Grandpa was rarely serious, you never knew what he was going to say when you called the house sometimes it went like this “Hello is Grandma there, Well of course she is, Grandpa can I please speak to her, well of course you can, Grandpa please give the phone to Grandma, Well ok why didn't you say that in the beginning.”
The movies he made of all of us, and how we had to learn to talk in them once there was sound recording video. Him renting Dumbo on film from the library to play for my birthday. There is so much to remember.
I remember this summer going to visit and we headed out to check out the garden, I also like to garden and enjoy weeding somewhat. So I started to weed, a little to fast for Grandpa as he told me I had better leave him some of those weeds or he wouldn't have anything to do. He was always planning what his next project was going to be, and you better not tell him he was too old to do it.
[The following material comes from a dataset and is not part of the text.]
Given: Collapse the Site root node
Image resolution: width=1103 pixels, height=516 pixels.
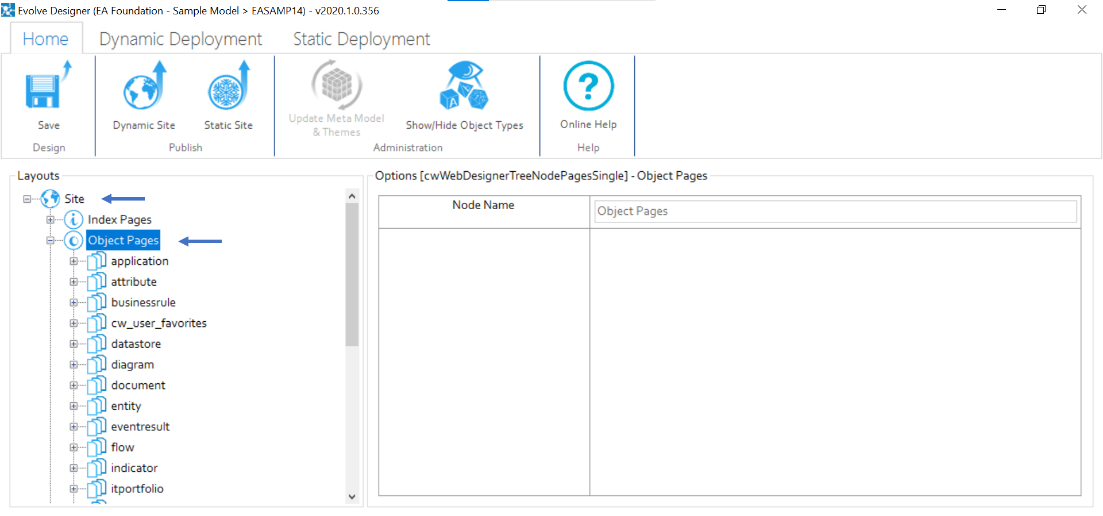Looking at the screenshot, I should click(27, 199).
He loved to sing and to square dance, he loved to be around people, he loved to tell stories to us about growing up, all the chicken they used to eat, the orphanage, the CCC, World War II, years spent working. And he did a wonderful thing he wrote down those stories so that even those great- grandchildren to young to remember him in person will read about him and know him.
He showed in his life what it was to be faithful; he cared for grandma and still loved her even when things were rough. He knew that the women he married was still in there somewhere and she would come out every once in a while. I look at how grandpa cared for her so tenderly and I tell my husband that there is nothing more in life I want then for you to care for me like that when we are old and I goof up more than people’s names.
Last year around this time he was worried that people would think it was wrong if he went to the Valentine lunch at the Senior Center with a woman. He asked me what did I think, I reassured him that no one would look down at him and that he should go and have fun. From what I heard from later he did.
He used to tell me in that non serious way of his that my dad was no fun, and each year he couldn’t wait until my dad went on a trip and then he could do whatever he wanted and my dad wouldn't know. A lot of those plans involved him getting a flight to my house to come for a visit; he just couldn't find a pilot. He looked forward to lunch out on Tuesday’s, and the senior center in the Falls was never as good as the one on Grand Island.
Two things that I have that my grandpa made for me way back in 1983 when he first retired are my cradle and chair, things that he made for each of his granddaughters. I enjoyed playing with them, and then my daughters and I look forward to the day my grandkids get to play with them. And of course they went back to grandpa for repairs over time.
This year as I plant my garden I will think of grandpa in his, when the dandelions bloom I will think of his recipe for cough syrup, when I see square dancing I will think of all those nights spent dancing with him, when grandma couldn’t. I will never look at a napkin without picturing grandpa.
I will always remember my last conversation with my Grandpa; he wanted me to mail him a glass of water since the nurses were only letting him have ice chips.
Tonight I go to sleep knowing that he is home, and that grandma and he are talking about all the wonderful things that did together.
And I ask that we all do something that Grandpa worked hard to do write down, record, remember your stories that others will remember and learn from them. Grandma left behind many homemade items, Grandpa has left behind the stories.